§ **Text segment**:
How can I use Ensemble learning of two models with different features as an input?-CodePudding

I have a fake news detection problem and it predicts the binary labels "1"&"0" by vectorizing the 'tweet' column, I use three different models for detection but I want to use the ensemble method to increase the accuracy but they use different vectorezer.

I have 3 KNN models the first and the second one vectorizes the 'tweet' column using TF-IDF.

from sklearn.feature_extraction.text import TfidfVectorizer
    vector = TfidfVectorizer(max_features =5000, ngram_range=(1,3))
    X_train = vector.fit_transform(X_train['tweet']).toarray()
    X_test = vector.fit_transform(X_test['tweet']).toarray()

for the third model I used fastText for sentence vectorization

%%time
sent_vec = []
for index, row in X_train.iterrows():
    sent_vec.append(avg_feature_vector(row['tweet']))

§ **Instructions to follow**:
Reproduce the post on ensemble learning verbatim, from its title line through the final line of code.

§ **Data extract**:
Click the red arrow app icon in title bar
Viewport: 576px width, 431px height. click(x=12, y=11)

==

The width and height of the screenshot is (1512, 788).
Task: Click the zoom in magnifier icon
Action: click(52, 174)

§ **Task solution**:
How can I use Ensemble learning of two models with different features as an input?-CodePudding

I have a fake news detection problem and it predicts the binary labels "1"&"0" by vectorizing the 'tweet' column, I use three different models for detection but I want to use the ensemble method to increase the accuracy but they use different vectorezer.

I have 3 KNN models the first and the second one vectorizes the 'tweet' column using TF-IDF.

from sklearn.feature_extraction.text import TfidfVectorizer
    vector = TfidfVectorizer(max_features =5000, ngram_range=(1,3))
    X_train = vector.fit_transform(X_train['tweet']).toarray()
    X_test = vector.fit_transform(X_test['tweet']).toarray()

for the third model I used fastText for sentence vectorization

%%time
sent_vec = []
for index, row in X_train.iterrows():
    sent_vec.append(avg_feature_vector(row['tweet']))